A Southeast Missourian reporter was barred Tuesday from a Cape Girardeau School District budget task force meeting, the latest chapter in a dispute over the public's right to know about a process that eventually will affect district students, parents and taxpayers.
After receiving a letter from Missouri Press Association attorney Jean Maneke insisting that the district is in violation of Missouri's open meetings law, superintendent Mark Bowles maintained his stance that reporters should be turned away from attending and asked the reporter to leave. Bowles also said some task force members "may be limited in what they could tell" the media.
The task force, appointed by Bowles in October and made up of 64 school employees and 45 community members, has been asked to make recommendations for cutting $2.2 million from the district's $35 million budget.
District resident and businessman Robin Cole isn't on the task force, but Bowles permitted him into task force subcommittee meetings Tuesday. Cole said he volunteered for the task force earlier but wasn't selected.
In the groups he observed, members discussed closing Franklin Elementary School at a savings of $1.1 million, offering early retirement incentives, cutting dental insurance, raising class sizes, reducing the number of days in the school year and charging for parking and extracurricular activities, Cole said.
"I am certain the public must have confidence in a process where such urgent decisions are being made, but without an open process, how can the public have confidence?" he said.
The Southeast Missourian was allowed to attend an organizational meeting of the task force Oct. 27. However, on Monday, Bowles called the Southeast Missourian to say district attorney Joe Russell confirmed his opinion that media could be barred from task force meetings.
In the same phone call, Bowles said he understood that budget cutting initially was supposed to be a public process, but he wanted to create a "confidential environment" for those serving on the task force and felt media presence would inhibit their work.

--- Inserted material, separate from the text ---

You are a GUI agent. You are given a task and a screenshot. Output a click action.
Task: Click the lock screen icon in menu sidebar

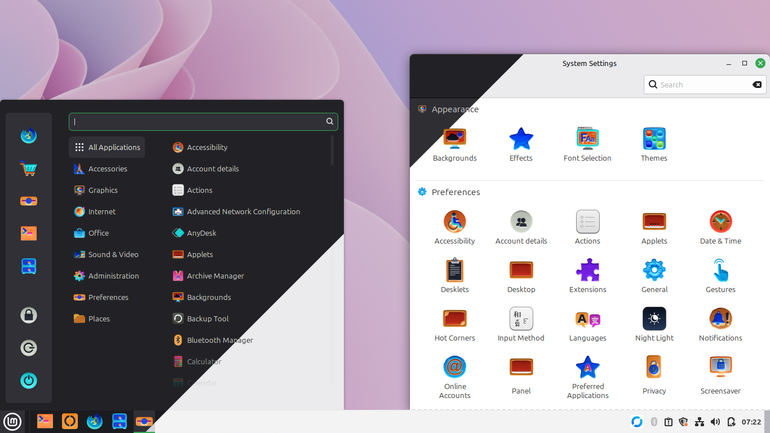(28, 315)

The task force began a two-week series of meetings Nov. 3 to decide what expenditures could be eliminated to save money. Their final meeting is scheduled for Thursday night. Bowles will take their recommendations to the school board at their December meeting.
District attorney's view
The reason district attorney Joe Russell said he gave Bowles for not allowing media into the meetings revolves around the Sunshine Law's definition of a public body.
The law requires that any meeting of a public body be open to the public with the exception of only four topics: legal actions; leasing, purchase or sale of real estate; personnel matters; and probation, expulsion or graduation of identifiable students.
Russell claims the task force isn't a public body.
"The group you're talking about was appointed by the superintendent, not the school board, and will not be reporting to the school board. Consequently, I don't think they're a public body," Russell said Tuesday.
But Maneke, a Missouri Sunshine Law expert based in Kansas City, cited Section 610.010 of the state statute: "A public governmental body includes any administrative or governmental entity created by ... order ... of any political subdivision or district."
Early in the school board's existence, it authorized itself to hire a superintendent, she said.
"I believe the superintendent is clearly a governmental body himself, and the fact that he has created this task force means it's subject to the Sunshine Law," Maneke said.
Her letter was faxed to both Bowles and the school district's attorney before Tuesday's task force meeting. It was hand delivered by a Southeast Missourian reporter to Bowles, also before the meeting.
Bowles did not read the letter at that time but said he would turn it over to Russell today.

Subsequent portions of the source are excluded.